What you are asked to do: Reproduce the rows below verbatim, from first to last, and omit the picture.

____________________

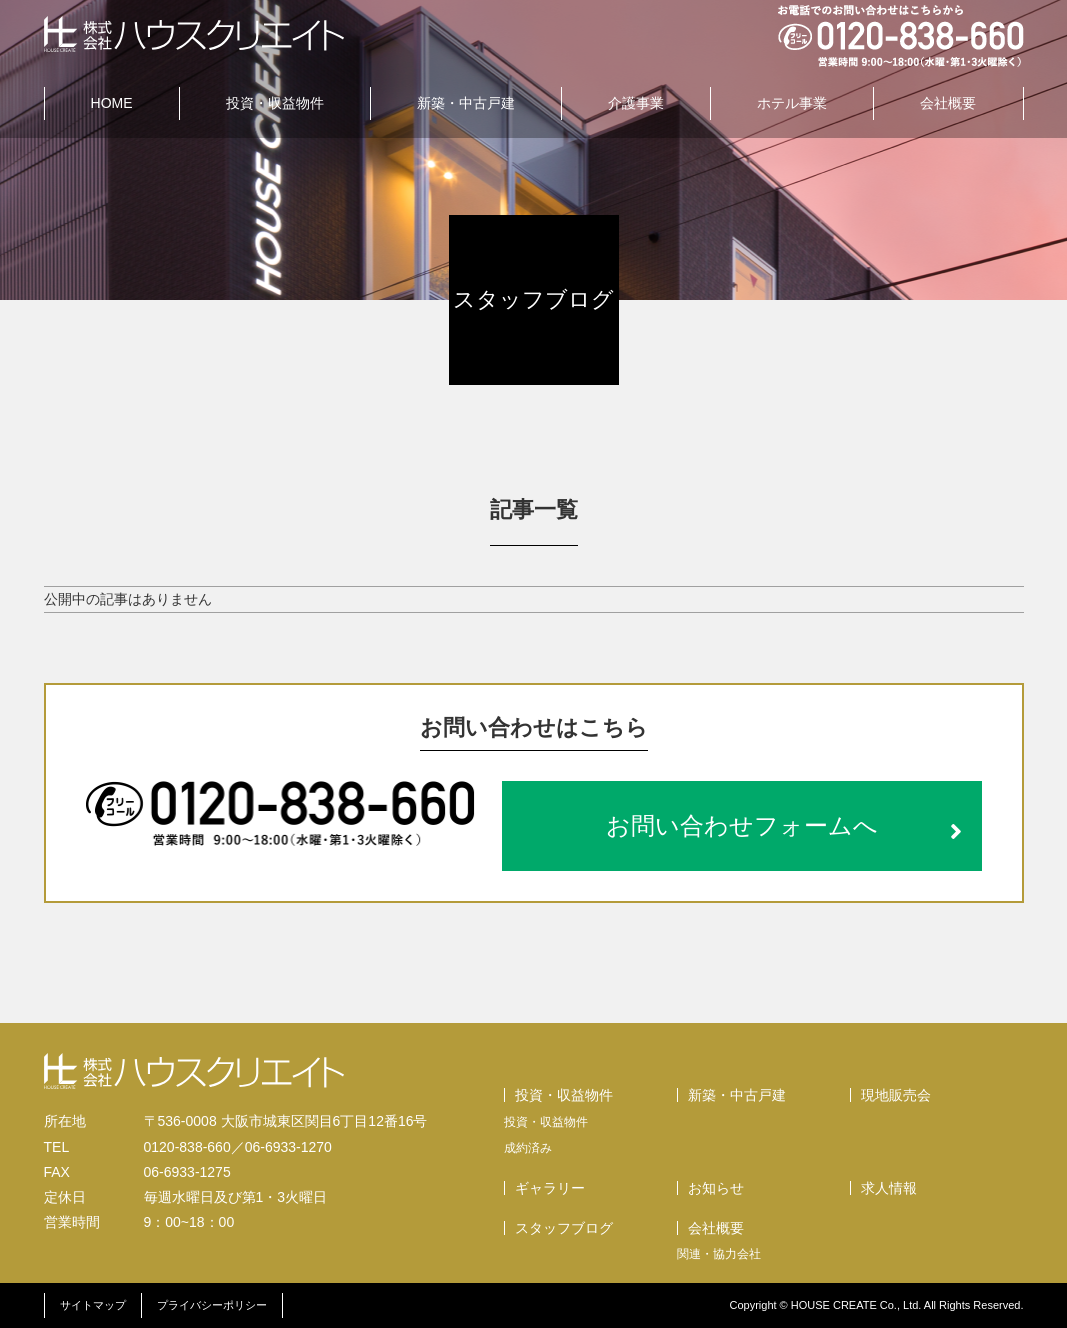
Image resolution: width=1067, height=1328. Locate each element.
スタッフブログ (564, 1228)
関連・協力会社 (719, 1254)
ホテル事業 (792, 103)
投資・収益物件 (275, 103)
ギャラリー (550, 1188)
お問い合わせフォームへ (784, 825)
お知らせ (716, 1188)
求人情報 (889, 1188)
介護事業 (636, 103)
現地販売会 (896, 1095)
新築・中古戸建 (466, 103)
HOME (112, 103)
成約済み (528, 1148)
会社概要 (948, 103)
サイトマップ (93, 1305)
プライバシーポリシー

____________________

Result of the task:
Image resolution: width=1067, height=1328. Locate each element.
スタッフブログ (564, 1228)
関連・協力会社 (719, 1254)
ホテル事業 (792, 103)
投資・収益物件 (275, 103)
ギャラリー (550, 1188)
お問い合わせフォームへ (784, 825)
お知らせ (716, 1188)
求人情報 (889, 1188)
介護事業 (636, 103)
現地販売会 (896, 1095)
新築・中古戸建 (466, 103)
HOME (112, 103)
成約済み (528, 1148)
会社概要 (948, 103)
サイトマップ (93, 1305)
プライバシーポリシー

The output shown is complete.